BEGIN INPUT FOR THIS TASK
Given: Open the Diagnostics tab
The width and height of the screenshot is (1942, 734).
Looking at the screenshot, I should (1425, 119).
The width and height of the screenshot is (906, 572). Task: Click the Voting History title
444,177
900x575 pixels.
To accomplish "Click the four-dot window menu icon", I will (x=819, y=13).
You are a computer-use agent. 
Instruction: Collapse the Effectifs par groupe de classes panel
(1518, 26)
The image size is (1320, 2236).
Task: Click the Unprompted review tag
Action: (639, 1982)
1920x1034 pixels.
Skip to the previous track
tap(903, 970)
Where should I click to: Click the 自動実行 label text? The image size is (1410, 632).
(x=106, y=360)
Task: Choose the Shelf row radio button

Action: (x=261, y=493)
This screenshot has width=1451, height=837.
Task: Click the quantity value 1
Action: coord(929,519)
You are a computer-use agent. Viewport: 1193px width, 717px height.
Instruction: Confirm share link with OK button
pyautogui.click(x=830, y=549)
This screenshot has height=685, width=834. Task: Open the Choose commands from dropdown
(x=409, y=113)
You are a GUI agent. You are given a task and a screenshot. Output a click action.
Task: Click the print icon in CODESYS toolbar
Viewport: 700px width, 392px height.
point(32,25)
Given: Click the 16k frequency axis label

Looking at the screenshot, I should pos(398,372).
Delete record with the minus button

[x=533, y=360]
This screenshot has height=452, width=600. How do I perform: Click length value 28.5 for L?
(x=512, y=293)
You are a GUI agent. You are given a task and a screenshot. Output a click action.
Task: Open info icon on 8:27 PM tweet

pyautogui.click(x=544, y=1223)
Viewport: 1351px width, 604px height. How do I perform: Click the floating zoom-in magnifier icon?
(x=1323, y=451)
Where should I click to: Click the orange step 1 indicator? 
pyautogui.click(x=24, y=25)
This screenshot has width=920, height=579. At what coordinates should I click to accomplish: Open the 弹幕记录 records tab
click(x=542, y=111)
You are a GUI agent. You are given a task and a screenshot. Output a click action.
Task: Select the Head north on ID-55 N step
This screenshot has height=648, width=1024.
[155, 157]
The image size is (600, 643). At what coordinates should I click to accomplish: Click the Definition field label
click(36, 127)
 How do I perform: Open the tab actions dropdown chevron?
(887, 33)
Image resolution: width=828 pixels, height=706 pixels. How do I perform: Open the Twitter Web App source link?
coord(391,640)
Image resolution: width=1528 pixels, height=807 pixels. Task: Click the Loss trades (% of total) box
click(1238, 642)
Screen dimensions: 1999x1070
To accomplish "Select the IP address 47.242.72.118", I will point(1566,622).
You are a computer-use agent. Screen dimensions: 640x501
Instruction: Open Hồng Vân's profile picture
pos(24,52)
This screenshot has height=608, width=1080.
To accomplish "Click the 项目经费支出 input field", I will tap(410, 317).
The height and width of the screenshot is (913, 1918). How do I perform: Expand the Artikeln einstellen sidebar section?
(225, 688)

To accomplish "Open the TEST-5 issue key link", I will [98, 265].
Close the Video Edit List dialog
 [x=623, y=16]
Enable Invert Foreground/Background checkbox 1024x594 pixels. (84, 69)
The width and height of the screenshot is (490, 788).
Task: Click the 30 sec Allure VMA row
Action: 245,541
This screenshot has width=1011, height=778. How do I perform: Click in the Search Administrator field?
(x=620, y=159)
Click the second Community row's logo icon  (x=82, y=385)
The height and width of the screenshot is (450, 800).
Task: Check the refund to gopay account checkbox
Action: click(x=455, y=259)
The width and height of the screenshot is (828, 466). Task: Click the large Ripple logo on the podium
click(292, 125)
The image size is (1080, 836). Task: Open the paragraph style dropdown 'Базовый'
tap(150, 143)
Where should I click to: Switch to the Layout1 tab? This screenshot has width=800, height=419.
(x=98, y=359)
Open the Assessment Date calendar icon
END INPUT FOR THIS TASK
* _TASK OBJECTIVE_:
Throughout the material above, find lines holding the word "Select", then copy them.

* _ANSWER SPACE_:
Task: Select the Head north on ID-55 N step
To accomplish "Select the IP address 47.242.72.118", I will point(1566,622).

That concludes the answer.